§ **Activity**:
Answer with one figure only, the number of lines below in which "three" occurs.

§ **Data records**:
━━━━━━━━━━━━━━━━━━━━━━━━━━━━━━

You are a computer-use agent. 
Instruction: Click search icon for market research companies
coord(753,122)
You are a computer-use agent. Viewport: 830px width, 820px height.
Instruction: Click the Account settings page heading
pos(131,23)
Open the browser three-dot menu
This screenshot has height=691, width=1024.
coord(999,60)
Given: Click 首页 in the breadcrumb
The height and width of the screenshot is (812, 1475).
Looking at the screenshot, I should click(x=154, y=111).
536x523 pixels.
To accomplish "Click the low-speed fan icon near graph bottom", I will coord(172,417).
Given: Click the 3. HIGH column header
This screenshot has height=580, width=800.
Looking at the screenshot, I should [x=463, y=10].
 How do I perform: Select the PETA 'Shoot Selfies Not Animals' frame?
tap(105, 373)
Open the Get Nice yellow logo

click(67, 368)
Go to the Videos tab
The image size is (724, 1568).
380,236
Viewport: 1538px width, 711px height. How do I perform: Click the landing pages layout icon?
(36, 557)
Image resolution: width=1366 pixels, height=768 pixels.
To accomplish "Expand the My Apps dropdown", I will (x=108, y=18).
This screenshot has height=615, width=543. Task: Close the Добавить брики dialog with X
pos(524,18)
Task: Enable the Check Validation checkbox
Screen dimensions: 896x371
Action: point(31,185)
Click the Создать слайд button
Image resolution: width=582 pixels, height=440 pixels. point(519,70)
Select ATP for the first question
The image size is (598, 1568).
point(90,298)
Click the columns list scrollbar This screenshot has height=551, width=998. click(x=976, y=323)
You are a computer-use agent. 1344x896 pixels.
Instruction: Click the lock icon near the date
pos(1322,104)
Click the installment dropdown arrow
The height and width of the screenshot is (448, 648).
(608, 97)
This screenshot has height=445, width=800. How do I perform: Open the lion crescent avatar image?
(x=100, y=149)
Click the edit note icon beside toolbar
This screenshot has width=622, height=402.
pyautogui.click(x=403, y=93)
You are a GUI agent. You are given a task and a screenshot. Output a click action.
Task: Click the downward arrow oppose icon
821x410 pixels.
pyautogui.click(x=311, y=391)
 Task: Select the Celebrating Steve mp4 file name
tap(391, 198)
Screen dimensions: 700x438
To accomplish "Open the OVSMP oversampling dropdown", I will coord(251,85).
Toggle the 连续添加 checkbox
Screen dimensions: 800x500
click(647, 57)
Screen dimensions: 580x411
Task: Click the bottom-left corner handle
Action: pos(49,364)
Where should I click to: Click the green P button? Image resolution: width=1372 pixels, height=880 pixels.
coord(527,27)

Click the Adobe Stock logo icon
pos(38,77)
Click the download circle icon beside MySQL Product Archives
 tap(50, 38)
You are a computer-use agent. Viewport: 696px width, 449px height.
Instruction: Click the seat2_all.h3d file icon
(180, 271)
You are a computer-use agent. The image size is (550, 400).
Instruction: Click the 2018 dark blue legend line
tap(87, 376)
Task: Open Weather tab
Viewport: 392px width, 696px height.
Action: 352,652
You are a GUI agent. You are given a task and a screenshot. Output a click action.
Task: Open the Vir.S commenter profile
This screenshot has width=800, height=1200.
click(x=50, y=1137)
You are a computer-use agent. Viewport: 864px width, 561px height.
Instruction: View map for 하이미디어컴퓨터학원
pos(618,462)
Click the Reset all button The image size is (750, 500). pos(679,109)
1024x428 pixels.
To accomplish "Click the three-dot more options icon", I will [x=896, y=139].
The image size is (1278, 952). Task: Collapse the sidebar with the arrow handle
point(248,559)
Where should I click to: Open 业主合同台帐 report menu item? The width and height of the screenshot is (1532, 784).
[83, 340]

━━━━━━━━━━━━━━━━━━━━━━━━━━━━━━

§ **Task response**:
2